Budget Media Centre Setup - Part 1 - Hardware and Operating System

I recently purchased a Panasonic Plasma TV (Panasonic TH-37PX80B - 37
). The main reason I went for a Panasonic Plasma was because it was supposed to be better than LCD's at displaying Standard Definition (SD) sources. I only have SD sources like Sky and a DVD player so I wanted to be sure that it would look as good or better for SD. The day I got it, Superman Returns was on BBC One. I was amazed at the quality of the film, it was crystal clear to my eyes. Over the weeks I have most got used to the picture quality however once in a while some thing comes on the screen that makes you say WOW.


Any way back to the main focus of the article.

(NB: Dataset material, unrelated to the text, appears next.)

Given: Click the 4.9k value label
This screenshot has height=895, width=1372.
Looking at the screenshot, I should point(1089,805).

So I had a T.V with good connectivity (3 HDMI, VGA) now I wanted to connect a media centre to it so that I could browse my media collection from my living room.


My options were the following:

  • Buy an off the shelf media centre from the likes of HP / Dell etc.
  • Build my own media centre
  • Convert an old computer / laptop to a media centre.

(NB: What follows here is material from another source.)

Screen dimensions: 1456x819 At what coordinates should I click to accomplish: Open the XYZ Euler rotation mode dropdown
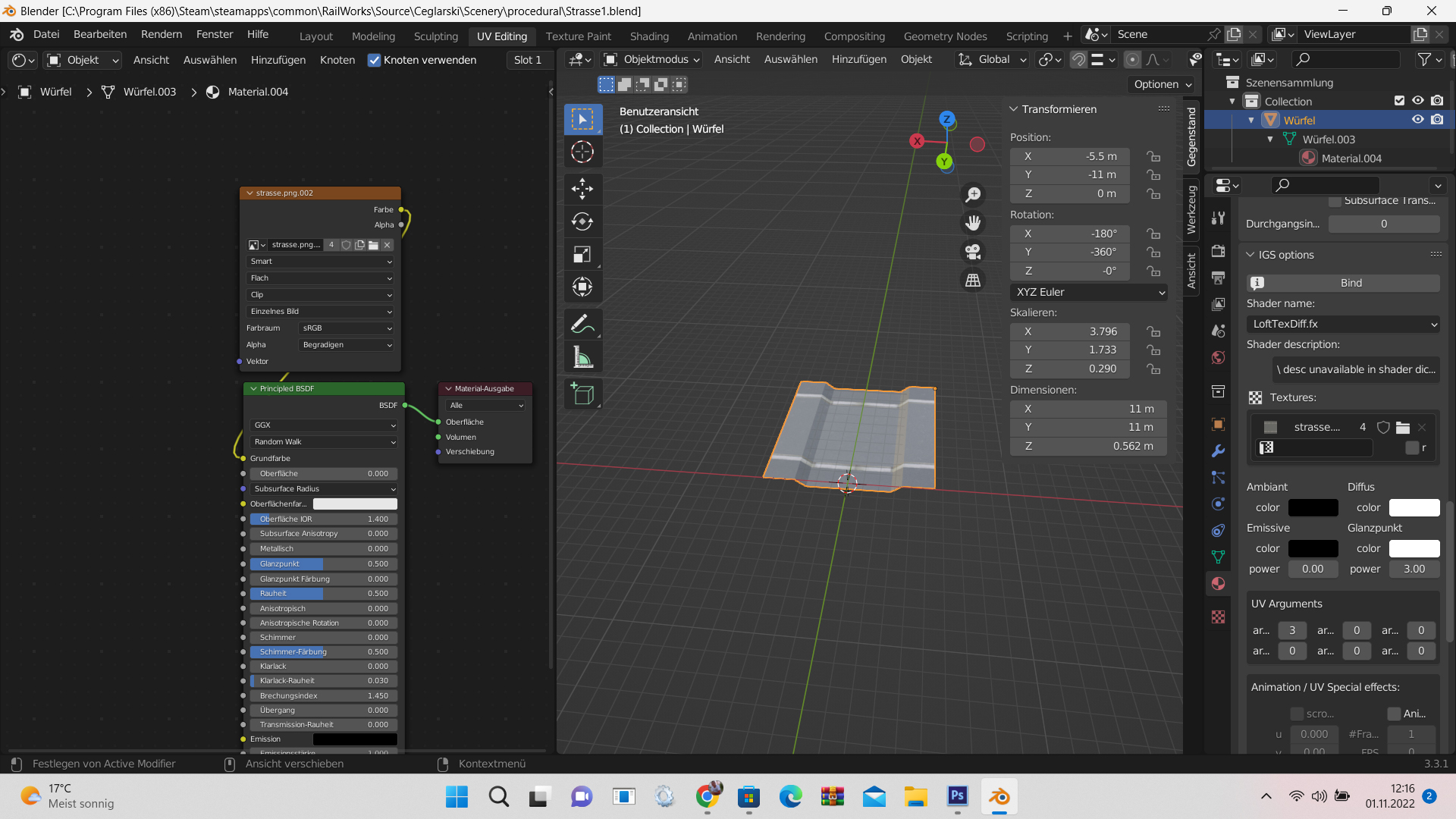click(1089, 292)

I briefly looked at the first two options of an 'off the shelf system' or a 'self built system'. Unfortunately I couldn't justify the cost of the system as it wouldn't be used that often and it would be faster than my main pc!

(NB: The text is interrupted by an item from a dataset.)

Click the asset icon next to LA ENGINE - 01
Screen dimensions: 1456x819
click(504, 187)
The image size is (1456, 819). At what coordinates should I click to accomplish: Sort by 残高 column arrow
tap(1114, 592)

Finally when reading LifeHacker I came across an article about uses for an old laptop. Then I had a eureka moment of using an old laptop that had a bust screen as my media centre. The laptop top was fully functional apart from the bust screen and it was a fairly capable machine. (AMD Processor , 512mb, 80Gb Hard drive)


So what operating system should I go for? The options were Vista, Windows XP or Linux (Probably Ubuntu 8.10).


As usual I was abit optomistic and tried Vista on the laptop. The reason was that it has an integrated Media Centre application (Media Center). It installed nicely but 512 Mb was just not enough to be usable. Vistas Media Center is a very nice system but it wasn't responsive enough to be useable. I even tried a 2 Gig ReadyBoost usb drive in order to speed it up but it didn't make as much difference as I hoped.


Next I tried Ubuntu 8.10. It also installed fine and was responsive in operation however the screen display on the T.V. was very dark and the resolution wasn't being picked up correctly. Unfortunatly I had to leave the Ubuntu experiement due to time contrainst but I would like to figure this out for future reference. (If anybody has any ideas then please let me know in the comments).


I finally settled for Win XP. It worked fine on the laptop and was very responsive. It didn't pick up the VGA graphics, on board sound and the ATI Remote Wonder but a quick visit to the Acer site got me all the drivers I needed.


I had an ATI Remote Wonder from a few years ago which I wanted to get working. I got Win XP to find the drivers for it online and found the software for it on ATI (AMD). The software install finished with an error which wasn't good. After abit of googling I found that this was a common error and I needed to add two dlls from here and here to \system32 in order to fix the problem. After adding the dlls and rebooting, the software automatically started and I could use the remote as a mouse. It is abit slow but usable.